1. L’Église est-elle bien placée pour parler d’amour ?

La société a une conception réductrice de l’amour. Elle le réduit au sentiment, voire à la sexualité. L’Église a une conception bien plus élevée de l’amour, et elle peut en parler, car « Dieu est Amour « (1 Jn 4,8).

« Dieu, qui a créé l’homme par amour, l’a aussi appelé à l’amour, vocation fondamentale et innée de tout être humain. Car l’homme est créé à l’image et à la ressemblance du Dieu (cf. Gn 1, 27) qui est lui-même Amour (cf. 1 Jn 4, 8. 16). Dieu l’ayant créé homme et femme, leur amour mutuel devient une image de l’amour absolu et indéfectible dont Dieu aime l’homme. Il est bon, très bon, aux yeux du Créateur (cf. Gn 1, 31). Et cet amour que Dieu bénit est destiné à être fécond (cf. Gn 1, 28). » (CEC 1604)

 

2. Cela est bien beau ; mais l’Église n’a-t-elle pas eu une attitude négative vis-à-vis de la sexualité ?

À certaines époques, sans doute. Que l’on pense par exemple au jansénisme et au puritanisme. Mais en réalité ce que dénonçait l’Église, ce n’est pas la sexualité, c’est le mauvais usage que les hommes en font, en dehors du mariage (fornication, adultère, inceste, pédophilie ; cf. CEC 2380, 2387 à 2391)), et parfois même en la coupant de l’amour (pornographie, prostitution, viols) (cf. CEC 2354 à 2356).

Pour l’Église, la sexualité est belle quand elle est intégrée dans l’amour, et l’amour dans le mariage : « Les actes qui réalisent l’union intime et chaste des époux sont des actes honnêtes et dignes. Vécus d’une manière vraiment humaine, ils signifient et favorisent le don réciproque par lequel les époux s’enrichissent tous les deux dans la joie et la reconnaissance. » (GS 49 § 2)

 

3. L’Église n’a-t-elle pas tendance à considérer l’amour comme un devoir ? L’amour est un sentiment qui ne se commande pas !

C’est ce que pensent nos contemporains, en particulier les jeunes, dans notre société hédoniste et permissive ! Le sentiment, certes, est une composante essentielle de l’amour, mais l’amour ne s’y réduit pas !

L’amour fait appel à l’intelligence, qui permet de discerner ce qui est bien pour soi, pour l’autre, pour le couple, pour les enfants. Il mobilise aussi la volonté qui rend capable de se dévouer pour l’autre, même quand c’est difficile : quand le conjoint est malade, au chômage, ou tout simplement quand il n’a pas très bon caractère… Aimer c’est vouloir le bien du conjoint et se dévouer pour lui. (Cf. Benoît XVI, Encyclique Deus Caritas est 6)

 

4. Qu’est-ce que la foi apporte de plus à l’amour humain ?

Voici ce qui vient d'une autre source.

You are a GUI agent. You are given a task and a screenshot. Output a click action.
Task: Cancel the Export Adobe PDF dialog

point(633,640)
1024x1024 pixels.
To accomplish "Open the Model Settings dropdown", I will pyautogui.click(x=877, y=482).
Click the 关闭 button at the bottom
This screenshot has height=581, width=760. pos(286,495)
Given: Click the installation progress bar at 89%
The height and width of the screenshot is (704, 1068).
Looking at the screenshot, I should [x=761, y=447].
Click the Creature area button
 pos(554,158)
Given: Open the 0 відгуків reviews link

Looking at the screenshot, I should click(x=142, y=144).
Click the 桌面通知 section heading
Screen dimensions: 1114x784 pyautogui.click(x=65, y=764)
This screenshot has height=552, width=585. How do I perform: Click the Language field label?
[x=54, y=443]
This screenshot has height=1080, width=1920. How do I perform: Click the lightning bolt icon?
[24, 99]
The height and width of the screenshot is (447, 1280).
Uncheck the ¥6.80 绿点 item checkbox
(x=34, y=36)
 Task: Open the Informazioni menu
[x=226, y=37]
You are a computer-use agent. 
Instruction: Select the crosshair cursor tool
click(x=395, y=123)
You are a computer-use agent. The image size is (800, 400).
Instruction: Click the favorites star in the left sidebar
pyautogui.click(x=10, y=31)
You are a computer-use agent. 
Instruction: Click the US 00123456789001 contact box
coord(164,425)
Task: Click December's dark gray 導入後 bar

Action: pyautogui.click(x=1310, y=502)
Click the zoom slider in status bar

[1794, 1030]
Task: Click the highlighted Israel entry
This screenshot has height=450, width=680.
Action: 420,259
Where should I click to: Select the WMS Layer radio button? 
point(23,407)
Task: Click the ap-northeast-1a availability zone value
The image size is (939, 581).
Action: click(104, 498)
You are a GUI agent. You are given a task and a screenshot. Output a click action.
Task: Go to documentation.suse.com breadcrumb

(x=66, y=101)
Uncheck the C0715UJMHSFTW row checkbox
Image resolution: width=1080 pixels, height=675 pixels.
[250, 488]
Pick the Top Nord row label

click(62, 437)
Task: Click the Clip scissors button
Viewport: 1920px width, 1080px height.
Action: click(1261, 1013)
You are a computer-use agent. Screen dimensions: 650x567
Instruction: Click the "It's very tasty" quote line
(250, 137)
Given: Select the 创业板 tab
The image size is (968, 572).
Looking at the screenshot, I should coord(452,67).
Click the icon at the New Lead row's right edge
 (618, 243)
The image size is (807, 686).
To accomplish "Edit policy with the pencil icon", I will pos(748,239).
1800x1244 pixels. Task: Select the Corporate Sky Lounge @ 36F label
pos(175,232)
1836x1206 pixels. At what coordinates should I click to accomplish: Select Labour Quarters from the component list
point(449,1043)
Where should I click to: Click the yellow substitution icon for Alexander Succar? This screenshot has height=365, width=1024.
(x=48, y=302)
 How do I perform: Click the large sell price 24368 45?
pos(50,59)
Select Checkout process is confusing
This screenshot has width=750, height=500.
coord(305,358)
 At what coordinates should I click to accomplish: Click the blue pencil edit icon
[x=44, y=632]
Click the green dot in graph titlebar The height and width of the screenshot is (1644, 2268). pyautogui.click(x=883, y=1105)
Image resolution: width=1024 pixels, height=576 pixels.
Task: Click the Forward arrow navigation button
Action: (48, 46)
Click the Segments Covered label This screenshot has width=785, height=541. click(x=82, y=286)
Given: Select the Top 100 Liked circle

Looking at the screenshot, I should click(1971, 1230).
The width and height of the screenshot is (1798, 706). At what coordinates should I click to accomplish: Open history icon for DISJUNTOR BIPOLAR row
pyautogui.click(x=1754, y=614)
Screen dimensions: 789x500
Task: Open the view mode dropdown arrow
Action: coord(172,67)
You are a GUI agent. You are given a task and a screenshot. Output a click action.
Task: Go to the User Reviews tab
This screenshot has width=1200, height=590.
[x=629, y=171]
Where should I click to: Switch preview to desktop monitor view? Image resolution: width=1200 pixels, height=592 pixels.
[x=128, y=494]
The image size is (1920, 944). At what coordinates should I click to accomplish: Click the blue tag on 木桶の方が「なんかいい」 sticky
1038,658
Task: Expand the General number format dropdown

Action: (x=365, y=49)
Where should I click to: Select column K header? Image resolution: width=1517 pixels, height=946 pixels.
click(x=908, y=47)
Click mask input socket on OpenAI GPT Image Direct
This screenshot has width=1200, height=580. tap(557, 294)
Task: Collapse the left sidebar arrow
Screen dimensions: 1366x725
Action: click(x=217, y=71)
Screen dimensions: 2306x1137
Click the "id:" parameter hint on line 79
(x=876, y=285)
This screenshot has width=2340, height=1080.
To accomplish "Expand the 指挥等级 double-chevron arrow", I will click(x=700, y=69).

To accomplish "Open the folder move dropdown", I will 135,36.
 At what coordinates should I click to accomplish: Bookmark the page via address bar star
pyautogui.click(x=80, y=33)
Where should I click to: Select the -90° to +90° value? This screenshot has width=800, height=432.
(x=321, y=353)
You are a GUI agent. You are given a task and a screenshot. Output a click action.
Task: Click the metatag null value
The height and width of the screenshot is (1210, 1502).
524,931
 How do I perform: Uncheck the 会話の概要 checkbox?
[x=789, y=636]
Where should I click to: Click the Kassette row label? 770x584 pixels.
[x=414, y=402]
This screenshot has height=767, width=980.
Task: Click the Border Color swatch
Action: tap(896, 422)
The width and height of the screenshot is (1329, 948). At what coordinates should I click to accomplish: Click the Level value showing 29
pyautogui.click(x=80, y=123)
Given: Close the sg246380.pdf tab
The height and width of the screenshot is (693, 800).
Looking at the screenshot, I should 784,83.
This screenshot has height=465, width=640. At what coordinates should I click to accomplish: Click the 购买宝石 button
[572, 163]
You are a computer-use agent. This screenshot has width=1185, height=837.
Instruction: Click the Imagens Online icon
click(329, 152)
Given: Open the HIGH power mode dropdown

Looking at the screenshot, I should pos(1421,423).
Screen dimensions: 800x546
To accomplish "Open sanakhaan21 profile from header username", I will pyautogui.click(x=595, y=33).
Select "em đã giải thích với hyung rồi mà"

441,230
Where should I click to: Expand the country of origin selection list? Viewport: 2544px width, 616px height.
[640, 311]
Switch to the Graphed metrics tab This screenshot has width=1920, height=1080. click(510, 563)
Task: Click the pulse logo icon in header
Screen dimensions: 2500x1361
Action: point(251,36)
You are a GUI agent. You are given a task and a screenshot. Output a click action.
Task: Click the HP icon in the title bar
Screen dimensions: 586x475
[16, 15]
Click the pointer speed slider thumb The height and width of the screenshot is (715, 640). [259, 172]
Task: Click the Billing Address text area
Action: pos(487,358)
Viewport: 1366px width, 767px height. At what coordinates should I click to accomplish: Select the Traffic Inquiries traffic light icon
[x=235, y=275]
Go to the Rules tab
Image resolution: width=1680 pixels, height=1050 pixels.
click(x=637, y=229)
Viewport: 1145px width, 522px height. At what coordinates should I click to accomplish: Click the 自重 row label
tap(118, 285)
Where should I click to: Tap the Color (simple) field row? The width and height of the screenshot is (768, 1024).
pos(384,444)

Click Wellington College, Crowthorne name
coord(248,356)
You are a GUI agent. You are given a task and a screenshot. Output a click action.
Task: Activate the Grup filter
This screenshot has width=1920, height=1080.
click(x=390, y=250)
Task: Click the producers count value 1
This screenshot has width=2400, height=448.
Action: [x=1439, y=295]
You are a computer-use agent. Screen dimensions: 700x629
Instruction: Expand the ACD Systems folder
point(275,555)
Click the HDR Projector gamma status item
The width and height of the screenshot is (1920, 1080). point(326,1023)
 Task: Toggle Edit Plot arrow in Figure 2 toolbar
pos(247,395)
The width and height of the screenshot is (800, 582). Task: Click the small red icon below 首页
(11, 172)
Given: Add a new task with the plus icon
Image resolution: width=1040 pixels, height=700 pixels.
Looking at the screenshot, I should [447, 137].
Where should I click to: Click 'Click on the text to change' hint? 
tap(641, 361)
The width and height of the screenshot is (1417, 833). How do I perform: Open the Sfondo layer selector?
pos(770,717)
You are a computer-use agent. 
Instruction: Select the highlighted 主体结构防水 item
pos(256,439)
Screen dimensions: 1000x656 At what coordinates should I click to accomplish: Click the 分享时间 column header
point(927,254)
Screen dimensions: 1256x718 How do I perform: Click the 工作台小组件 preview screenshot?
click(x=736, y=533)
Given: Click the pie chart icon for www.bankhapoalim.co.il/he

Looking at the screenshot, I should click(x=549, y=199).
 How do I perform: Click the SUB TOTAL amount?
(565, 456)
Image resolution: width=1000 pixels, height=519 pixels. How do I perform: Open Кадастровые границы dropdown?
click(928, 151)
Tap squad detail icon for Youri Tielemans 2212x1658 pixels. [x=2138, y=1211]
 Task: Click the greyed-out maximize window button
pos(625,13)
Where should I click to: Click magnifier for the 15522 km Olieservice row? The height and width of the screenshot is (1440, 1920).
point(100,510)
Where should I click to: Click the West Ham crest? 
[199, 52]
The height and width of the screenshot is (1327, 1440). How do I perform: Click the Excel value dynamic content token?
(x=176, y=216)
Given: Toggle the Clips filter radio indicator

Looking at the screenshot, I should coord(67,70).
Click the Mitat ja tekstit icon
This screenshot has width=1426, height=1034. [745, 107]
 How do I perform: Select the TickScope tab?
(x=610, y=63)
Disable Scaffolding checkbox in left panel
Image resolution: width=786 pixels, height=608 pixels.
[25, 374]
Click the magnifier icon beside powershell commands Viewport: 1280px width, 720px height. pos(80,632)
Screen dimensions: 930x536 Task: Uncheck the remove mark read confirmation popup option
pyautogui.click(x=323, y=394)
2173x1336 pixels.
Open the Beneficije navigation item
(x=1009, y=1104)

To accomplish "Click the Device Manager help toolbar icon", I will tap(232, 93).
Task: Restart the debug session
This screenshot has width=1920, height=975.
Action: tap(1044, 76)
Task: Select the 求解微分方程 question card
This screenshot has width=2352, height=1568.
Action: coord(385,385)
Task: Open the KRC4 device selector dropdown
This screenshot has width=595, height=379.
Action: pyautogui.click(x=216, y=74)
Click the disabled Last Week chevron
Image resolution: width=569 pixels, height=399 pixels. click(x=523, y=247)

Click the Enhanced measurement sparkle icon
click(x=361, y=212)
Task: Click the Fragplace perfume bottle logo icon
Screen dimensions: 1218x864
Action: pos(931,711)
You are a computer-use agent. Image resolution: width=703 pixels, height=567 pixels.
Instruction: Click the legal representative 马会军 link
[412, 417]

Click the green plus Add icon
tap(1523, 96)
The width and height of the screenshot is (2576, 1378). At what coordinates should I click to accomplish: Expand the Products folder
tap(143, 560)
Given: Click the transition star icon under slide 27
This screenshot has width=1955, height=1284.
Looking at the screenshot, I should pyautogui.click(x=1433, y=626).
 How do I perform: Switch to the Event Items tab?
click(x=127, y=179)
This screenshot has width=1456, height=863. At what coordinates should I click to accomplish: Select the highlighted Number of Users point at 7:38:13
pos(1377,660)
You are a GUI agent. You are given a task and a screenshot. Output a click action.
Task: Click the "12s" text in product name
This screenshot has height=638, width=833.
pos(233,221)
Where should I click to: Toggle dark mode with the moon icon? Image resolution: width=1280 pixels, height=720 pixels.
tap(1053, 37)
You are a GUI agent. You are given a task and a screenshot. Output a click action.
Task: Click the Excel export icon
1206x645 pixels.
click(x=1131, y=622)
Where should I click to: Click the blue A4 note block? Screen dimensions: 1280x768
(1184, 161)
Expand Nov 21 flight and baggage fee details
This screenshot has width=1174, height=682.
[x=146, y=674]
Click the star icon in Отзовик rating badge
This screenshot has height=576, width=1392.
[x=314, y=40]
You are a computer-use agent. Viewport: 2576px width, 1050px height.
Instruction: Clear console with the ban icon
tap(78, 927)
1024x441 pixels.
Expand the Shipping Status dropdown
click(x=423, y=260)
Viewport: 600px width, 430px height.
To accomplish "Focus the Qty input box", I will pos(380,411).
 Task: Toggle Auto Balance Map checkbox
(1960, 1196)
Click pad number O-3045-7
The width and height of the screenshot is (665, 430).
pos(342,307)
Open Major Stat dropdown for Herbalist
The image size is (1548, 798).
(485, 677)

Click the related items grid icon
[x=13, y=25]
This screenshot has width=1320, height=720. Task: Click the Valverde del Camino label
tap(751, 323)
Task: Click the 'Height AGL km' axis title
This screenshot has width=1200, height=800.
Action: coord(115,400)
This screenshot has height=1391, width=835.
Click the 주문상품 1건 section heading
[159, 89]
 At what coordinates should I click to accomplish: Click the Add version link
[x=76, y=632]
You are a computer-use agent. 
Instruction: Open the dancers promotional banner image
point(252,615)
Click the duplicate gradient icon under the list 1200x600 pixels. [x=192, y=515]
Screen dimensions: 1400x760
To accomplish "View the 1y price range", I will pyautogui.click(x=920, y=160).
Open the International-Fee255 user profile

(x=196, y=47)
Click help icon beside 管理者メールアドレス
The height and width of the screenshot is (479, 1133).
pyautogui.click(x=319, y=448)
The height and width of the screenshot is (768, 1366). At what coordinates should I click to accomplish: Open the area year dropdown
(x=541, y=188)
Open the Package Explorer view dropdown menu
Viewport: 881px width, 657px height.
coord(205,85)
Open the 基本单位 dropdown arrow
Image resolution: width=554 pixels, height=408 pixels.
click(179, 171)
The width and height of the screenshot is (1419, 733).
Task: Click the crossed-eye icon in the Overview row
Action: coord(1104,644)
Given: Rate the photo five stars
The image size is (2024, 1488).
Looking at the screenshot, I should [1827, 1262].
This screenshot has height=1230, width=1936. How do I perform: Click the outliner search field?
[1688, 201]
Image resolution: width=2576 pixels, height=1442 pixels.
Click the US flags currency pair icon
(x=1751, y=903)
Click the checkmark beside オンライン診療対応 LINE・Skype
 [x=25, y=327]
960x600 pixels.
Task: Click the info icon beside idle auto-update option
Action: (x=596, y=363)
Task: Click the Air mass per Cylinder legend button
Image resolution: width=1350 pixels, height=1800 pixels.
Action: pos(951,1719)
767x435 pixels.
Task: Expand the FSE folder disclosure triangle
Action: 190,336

Tout d’abord elle l’oriente vers sa source, qui est Dieu (cf. Q 1).

Ensuite les chrétiens qui s’aiment dans le Seigneur participent déjà à ce bonheur d’aimer qui n’existe parfaitement qu’en Dieu (cf. Q 1), et Dieu leur donne, par son Esprit, la capacité de surmonter toutes leurs difficultés (cf. FC 19 § 3).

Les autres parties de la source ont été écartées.